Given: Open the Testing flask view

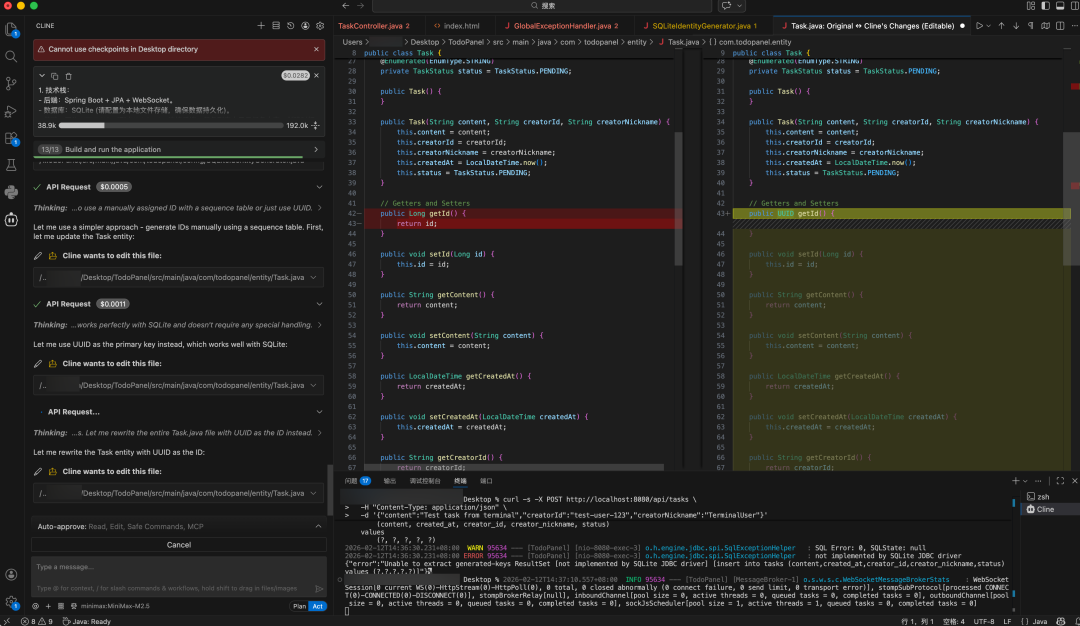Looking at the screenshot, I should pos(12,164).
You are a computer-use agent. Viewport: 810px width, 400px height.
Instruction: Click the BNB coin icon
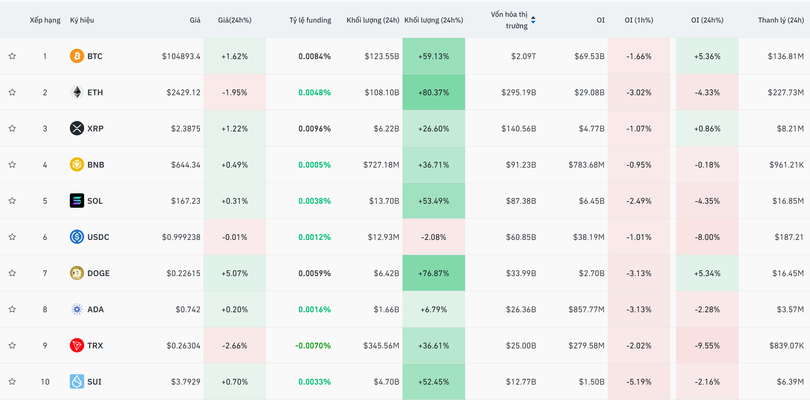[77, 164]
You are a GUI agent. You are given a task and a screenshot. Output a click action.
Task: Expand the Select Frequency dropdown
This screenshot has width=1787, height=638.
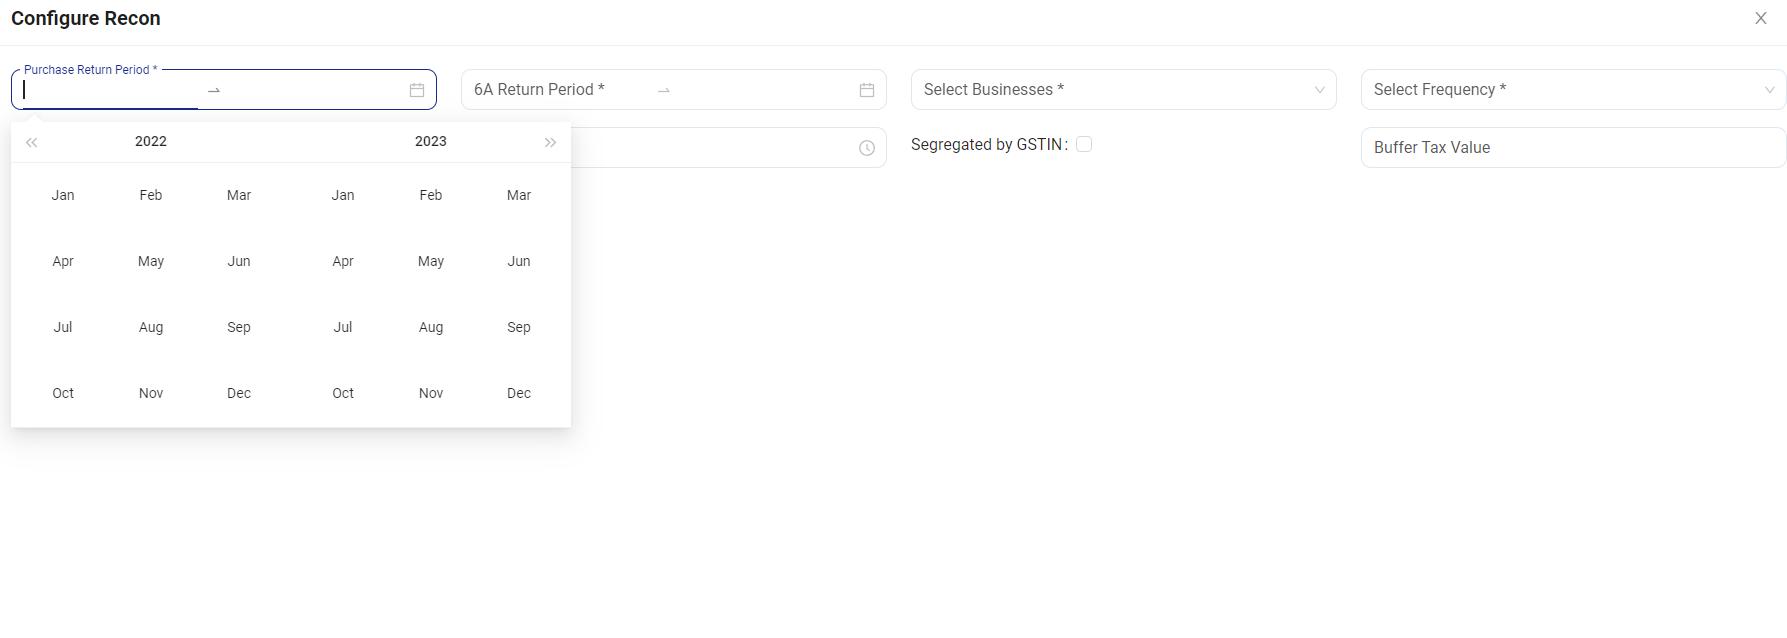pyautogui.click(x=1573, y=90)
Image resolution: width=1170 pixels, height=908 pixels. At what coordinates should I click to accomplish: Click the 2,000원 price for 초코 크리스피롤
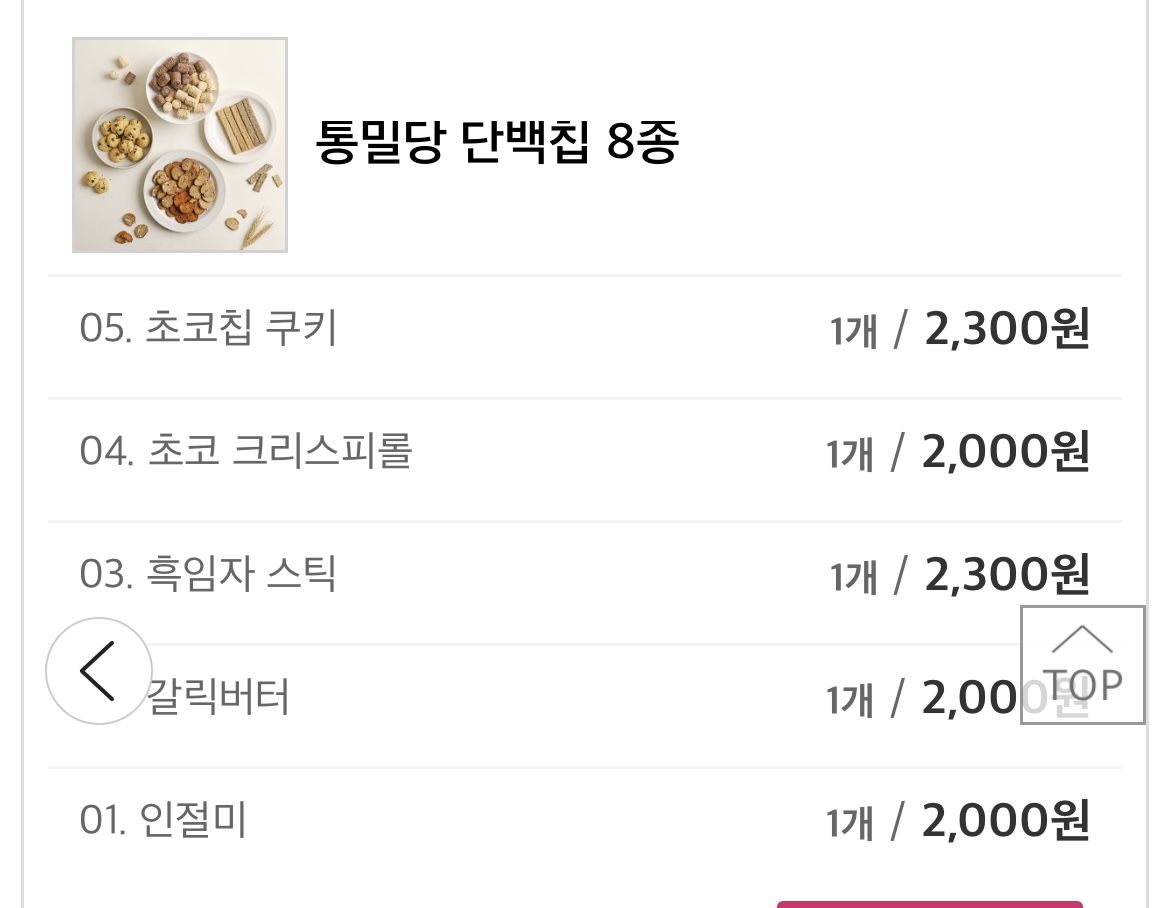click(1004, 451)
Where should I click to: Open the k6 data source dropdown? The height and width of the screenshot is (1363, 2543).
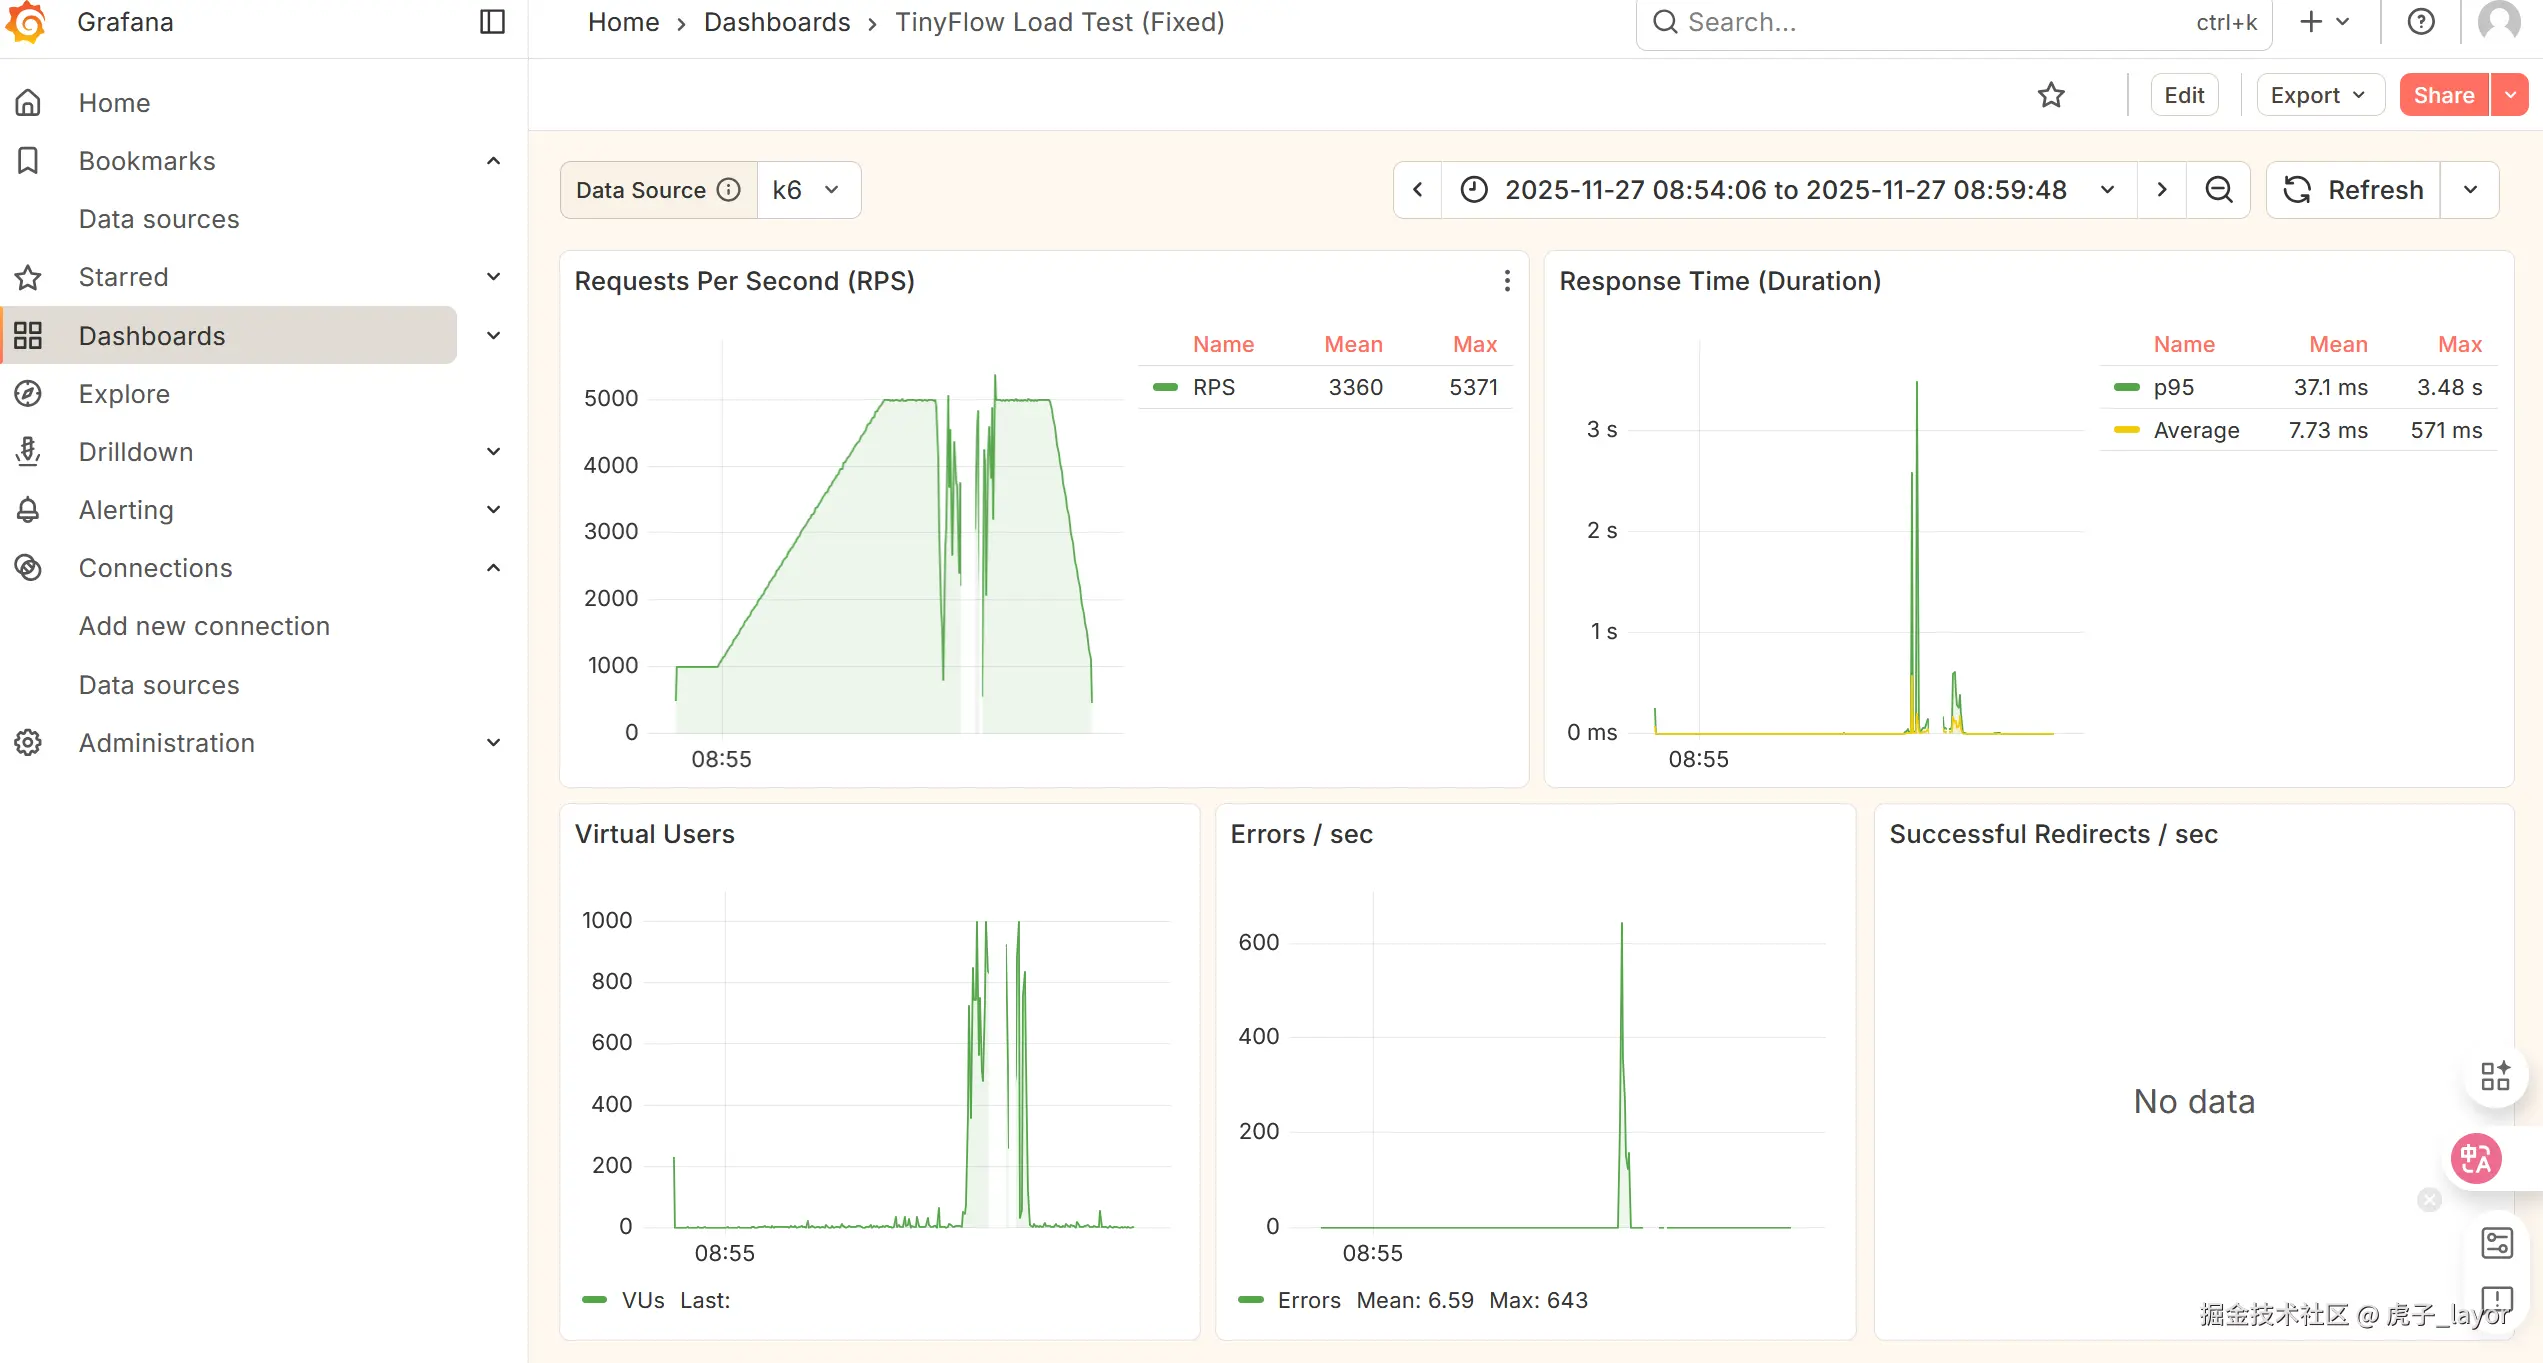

**Instruction:** Echo these lines back word for word, but leave out the pictures.

**Right answer:**
Given: Open the Testing flask view

Looking at the screenshot, I should pos(12,164).
You are a computer-use agent. Viewport: 810px width, 400px height.
Instruction: Click the BNB coin icon
[77, 164]
You are a GUI agent. You are given a task and a screenshot. Output a click action.
Task: Expand the Select Frequency dropdown
This screenshot has width=1787, height=638.
pyautogui.click(x=1573, y=90)
Image resolution: width=1170 pixels, height=908 pixels. At what coordinates should I click to accomplish: Click the 2,000원 price for 초코 크리스피롤
click(1004, 451)
Where should I click to: Open the k6 data source dropdown? The height and width of the screenshot is (1363, 2543).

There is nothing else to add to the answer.